Había perdido la fe en sí misma, en el sistema, en la gente. Sobre todo en los hombres. Había erigido una muralla a su alrededor y había convertido el sarcasmo en su mejor arma. Hasta que había conocido al hombre que la abrazaba en aquel instante.
–Mis compañeros empezaron a susurrar a mi paso y a mirarme de reojo. Me tachaban de rebelde aunque no lo era. Por eso imagino el valor que hay que reunir para dar testimonio, porque yo no hubiera sido capaz.
–Claro que sí.
–¿Para qué, si luego un abogado como tú me humillaría diciendo que lo había inventado para llamar la atención?
Pedro sonrió.
–Te comprendo.
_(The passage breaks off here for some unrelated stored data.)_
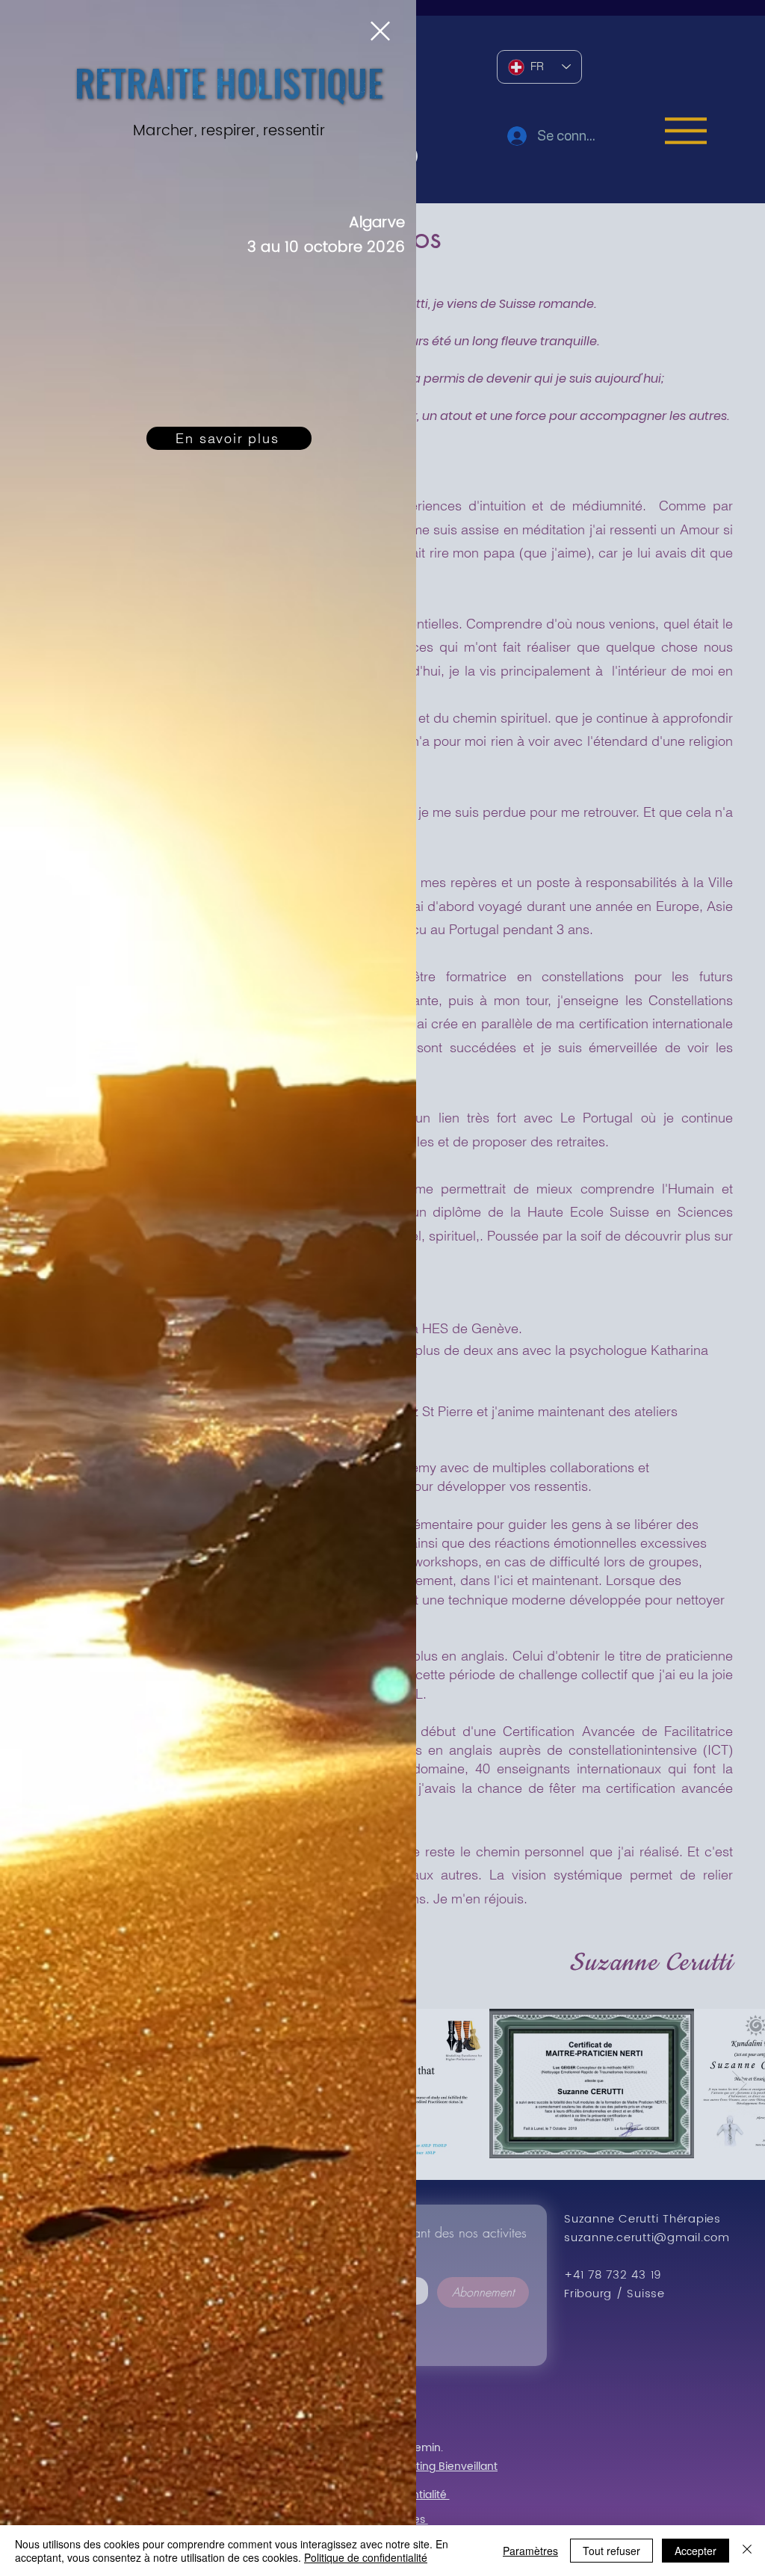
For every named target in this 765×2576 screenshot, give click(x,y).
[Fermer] (747, 2550)
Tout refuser (611, 2550)
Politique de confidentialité (365, 2557)
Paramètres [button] (530, 2550)
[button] (380, 31)
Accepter (695, 2550)
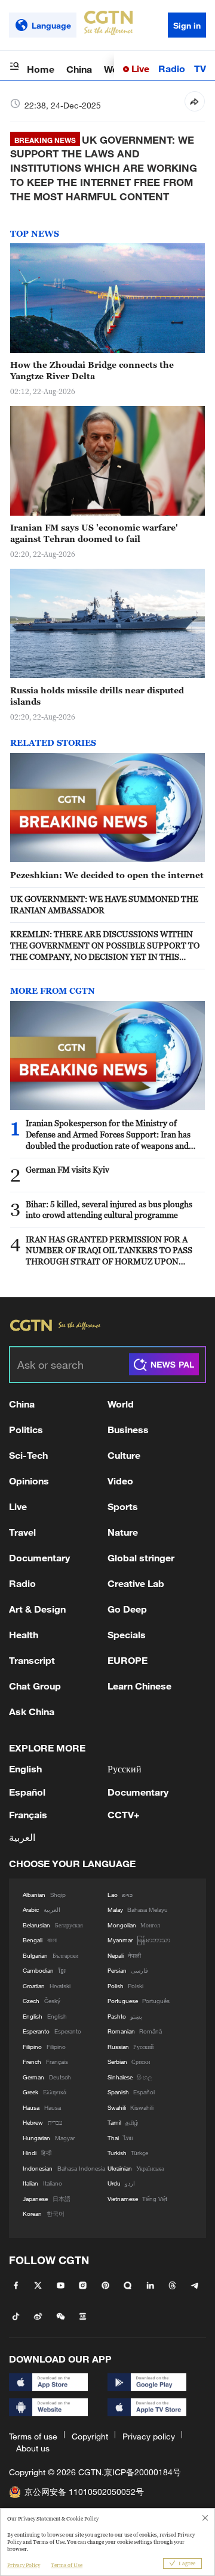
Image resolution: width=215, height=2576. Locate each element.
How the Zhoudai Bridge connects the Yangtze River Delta (92, 370)
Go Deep (127, 1608)
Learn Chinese (139, 1685)
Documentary (39, 1557)
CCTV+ (124, 1814)
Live (139, 68)
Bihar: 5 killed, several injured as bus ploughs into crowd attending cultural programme (109, 1209)
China (79, 69)
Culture (124, 1455)
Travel (22, 1531)
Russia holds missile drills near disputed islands (97, 695)
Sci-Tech (28, 1455)
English (25, 1768)
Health (23, 1634)
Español (27, 1791)
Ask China (31, 1711)
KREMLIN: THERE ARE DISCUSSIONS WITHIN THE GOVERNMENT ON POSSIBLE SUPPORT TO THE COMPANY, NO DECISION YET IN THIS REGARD (104, 945)
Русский (125, 1768)
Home (40, 69)
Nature (123, 1531)
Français (28, 1814)
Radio (171, 68)
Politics (26, 1429)
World (121, 1403)
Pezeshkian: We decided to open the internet (107, 875)
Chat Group (35, 1685)
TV (200, 68)
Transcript (32, 1660)
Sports (123, 1506)
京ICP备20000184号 (142, 2472)
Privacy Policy (23, 2565)
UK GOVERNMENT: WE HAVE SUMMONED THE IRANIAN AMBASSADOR (104, 904)
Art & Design (37, 1608)
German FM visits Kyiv (67, 1169)
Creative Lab (136, 1583)
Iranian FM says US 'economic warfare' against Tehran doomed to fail (94, 533)
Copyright (90, 2436)
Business (128, 1429)
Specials (127, 1634)
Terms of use (33, 2436)
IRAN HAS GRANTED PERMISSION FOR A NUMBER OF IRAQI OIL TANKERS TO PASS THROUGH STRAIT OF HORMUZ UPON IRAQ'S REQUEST (109, 1250)
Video (120, 1480)
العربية (22, 1837)
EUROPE (128, 1660)
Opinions (29, 1480)
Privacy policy (148, 2436)
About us (33, 2448)
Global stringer (141, 1557)
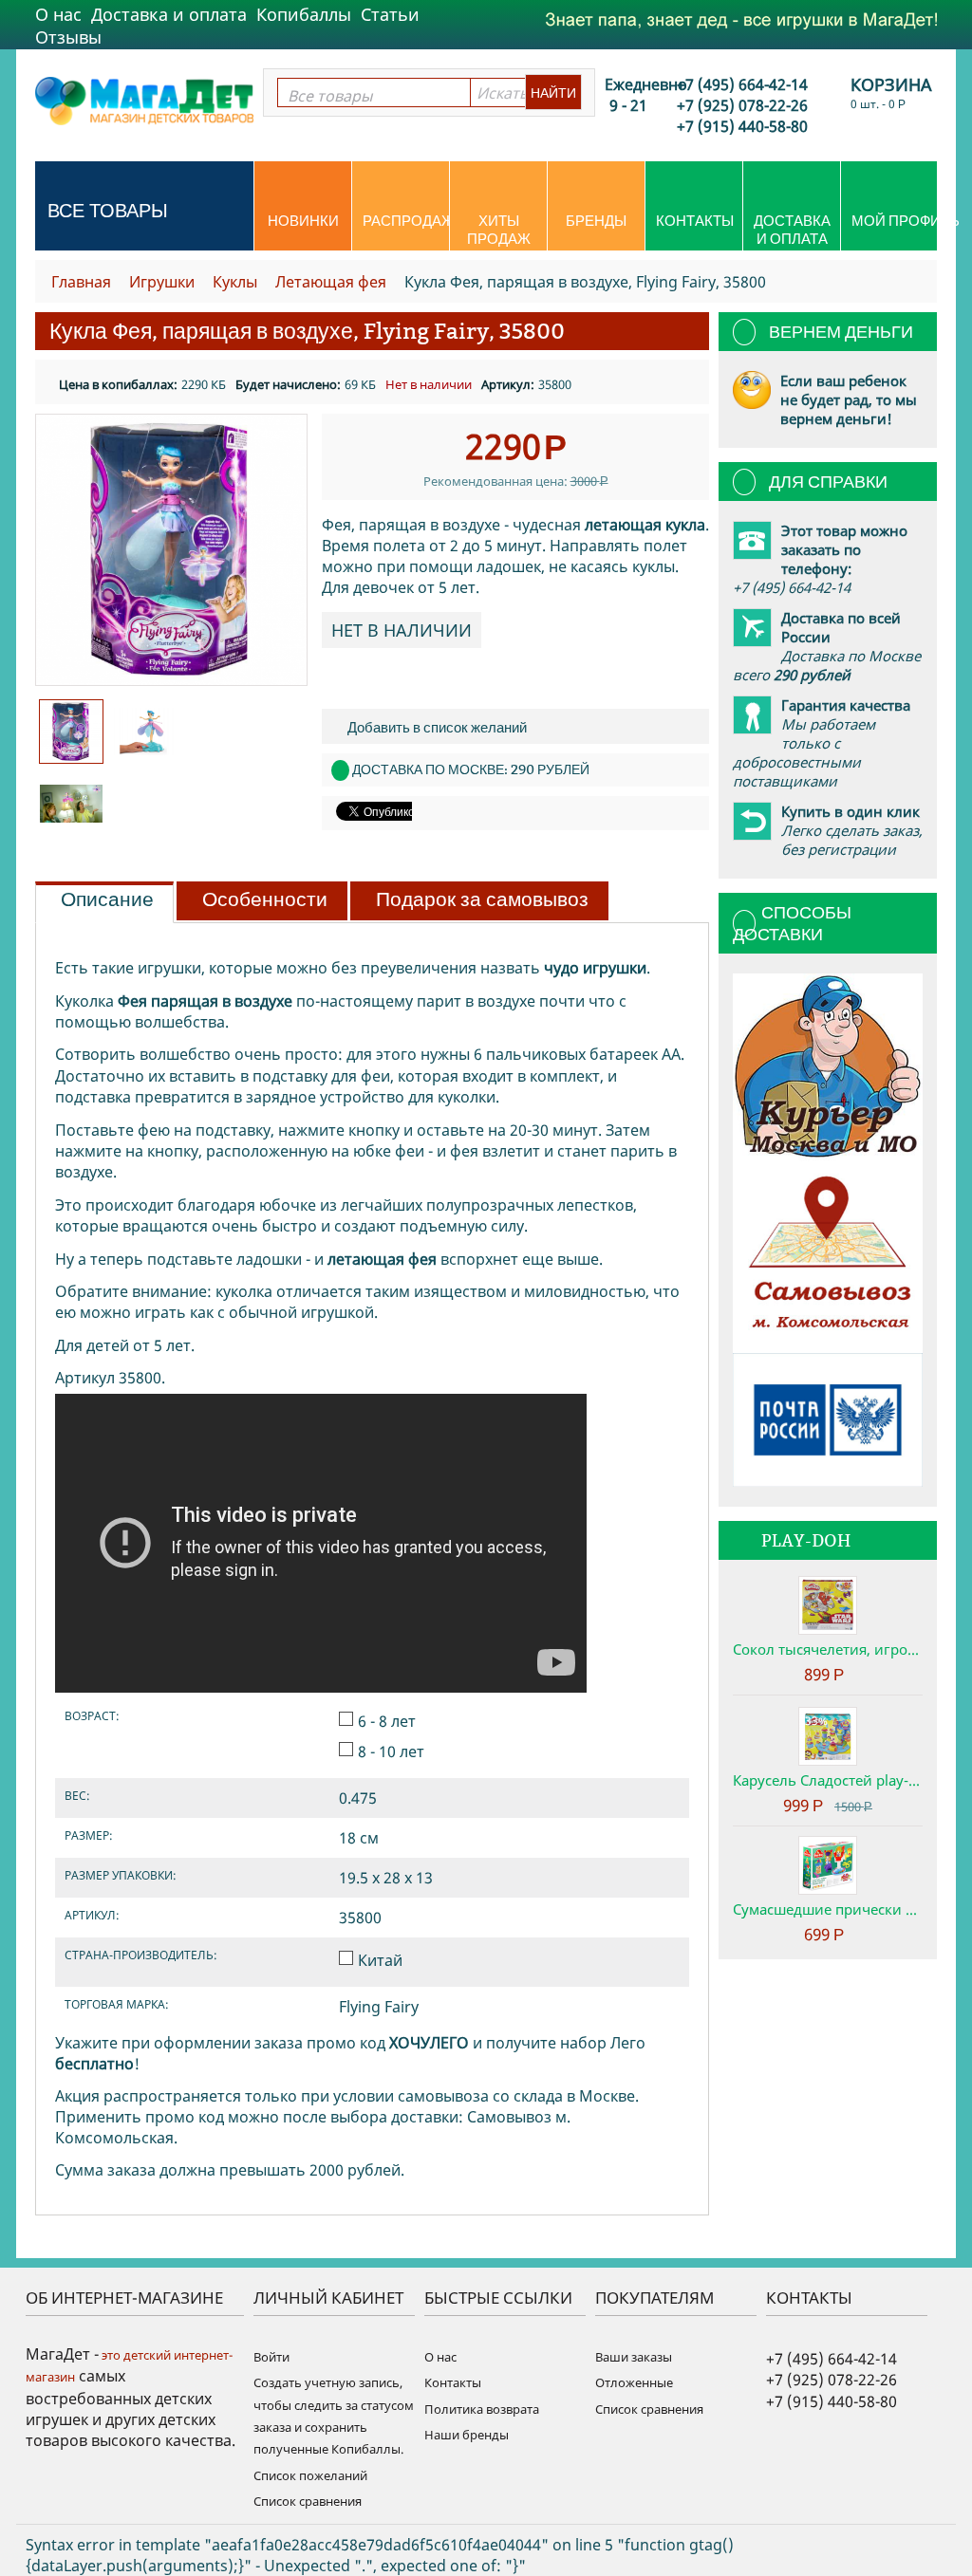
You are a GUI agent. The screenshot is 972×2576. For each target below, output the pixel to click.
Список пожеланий (310, 2475)
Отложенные (634, 2382)
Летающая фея (330, 281)
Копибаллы (303, 14)
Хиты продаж (499, 230)
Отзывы (68, 37)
No fue tu culpa, Paula. Podría haberle pasado a cualquiera.
Paula no respondió, sabiendo que tenía razón, pero sin poder dejar de creer que siempre estaba en el lugar equivocado en el momento equivocado. Y que nunca estaba a la altura.
Pedro le sonrió con dulzura y ella olvidó lo furiosa que había estado con él.
–Eres muy valiente y puedes ayudar. Si te molesta tanto, ¿por qué no haces algo al respecto?
–¿Cómo qué?
Pedro rió.
–No puedo cambiar el mundo.
–Pero puedes contribuir a mejorarlo –Paula lo miró fijamente y él le sostuvo la mirada–. ¿Puedo hacer algo por ti? –preguntó Pedro.
Ella pensó que quería sentirlo físicamente y olvidar todo pensamiento.
–¿Cómo qué? –preguntó, reprimiendo el impulso de besarle el dedo.
–Como llevarte a casa y dormir abrazados.
Paula cerró los ojos, aliviada por la seguridad y el bienestar que le proporcionaba simplemente imaginarlo.